Unable to update and renew the total environment due to tight capital expenditure budgets and demanding uptime requirements, HCF was looking for smart ways to transition its most essential applications to new, high performing infrastructure, and to keep lower priority applications functioning as well as possible until they could be transitioned or retired.
The Solution
Datacom worked with HCF to demonstrate how a hybrid cloud solution could support service transition – with rapid initial deployment for the most critical business systems and then a staged migration of other applications and services as it was operationally and financially possible.
The hybrid cloud approach would provide HCF with the ongoing flexibility to deploy the right applications to the right environment – public or private cloud – with a level of scalability and cost-effectiveness not possible before.
With a complex, poorly documented existing environment and small windows of opportunity to migrate the real-time systems that support ferry operations, planning was paramount.
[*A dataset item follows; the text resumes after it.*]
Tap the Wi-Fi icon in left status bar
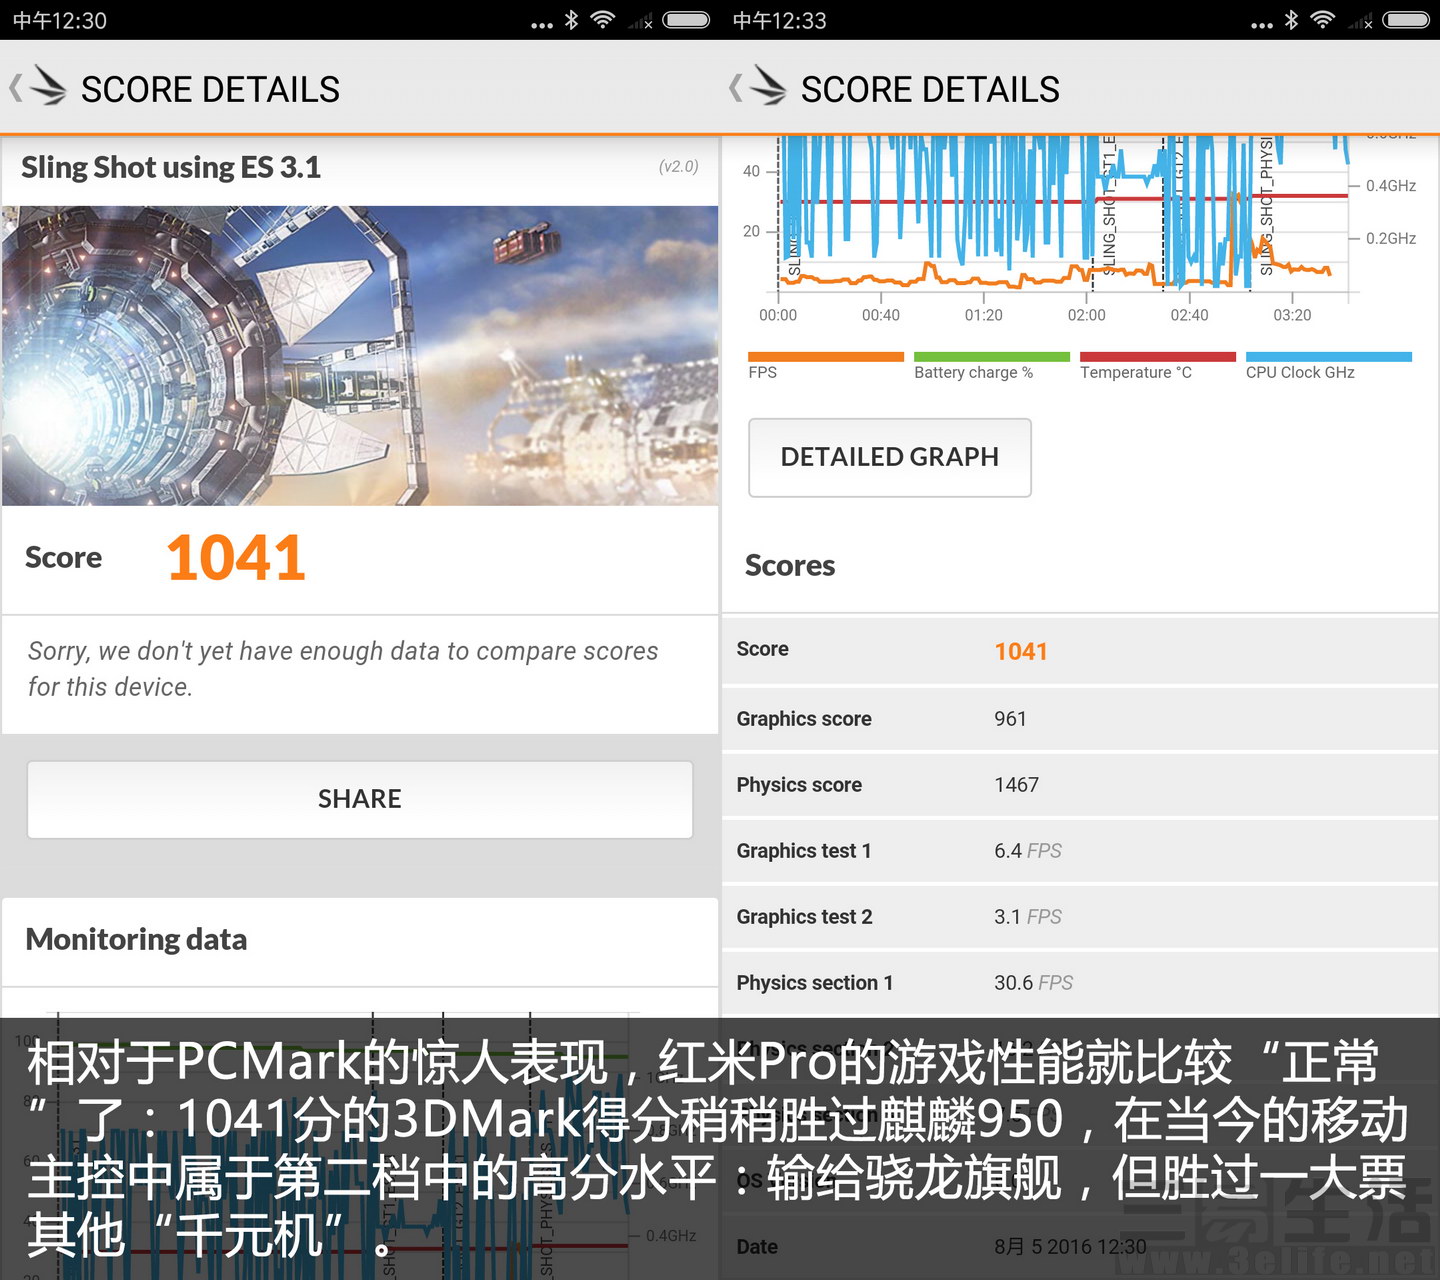The image size is (1440, 1280). (603, 20)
Datacom and HCF first identified legacy applications that needed to be carefully managed in the cloud environment rather than being tied to physical hardware, and then started to identify other workloads to move to the cloud.
Datacom’s robust cloud methodology underpinned the entire project through nearly six months of strategic designs, proof of concepts and staged deployments – work that was critical in minimising downtime and potential deployment issues.
Focusing on the oldest infrastructure first, Datacom created a private cloud environment and transitioned Microsoft Windows-based workloads from the HCF unsupported infrastructure into the Datacom cloud. To maximise hardware utilisation and improve scalability in the IT environment, Datacom’s cloud provided ‘right-sized’ virtualisation of all servers.
This had an immediate impact on reliability, reducing the number of outages being experienced. Datacom also transitioned HCF’s telecommunications arrangements to increase performance and deliver improvements to the network infrastructure that enhanced the end-user experience. They also helped implement other changes such as implementing a disk-to-disk backup environment over a disaster recovery site to support vastly improved continuity of service.
An ongoing managed support programme ensures new services can be quickly and efficiently delivered as required, which will continue to deliver productivity improvements for users.
“When this project was first proposed, Hybrid Cloud solutions were still quite rare. Datacom were able to demonstrate real cloud expertise and experience, giving us the confidence to undertake this transition. The trust we put into Datacom was well and truly rewarded with a very successful project outcome.”
Adam O’Halloran – IT Manager, Harbour City Ferries
Results
HCF received immediate operational benefits from reduced downtime and improved reliability, and it is continuing to benefit from financial improvements with reduced support costs on the ageing infrastructure and the gradual shift from capital to operational expenditure as more workloads are transitioned to the cloud.
Datacom’s commitment to ‘proving the promise’ and ability to work with multiple providers meant that the end-user experience at HCF during the project was never affected and any challenges encountered were quickly resolved.
The project has given the business the confidence to look at new technology. We can now provide end-users with faster access to current applications like Office 365 to achieve their work tasks on different devices from anywhere – even the middle of the harbour.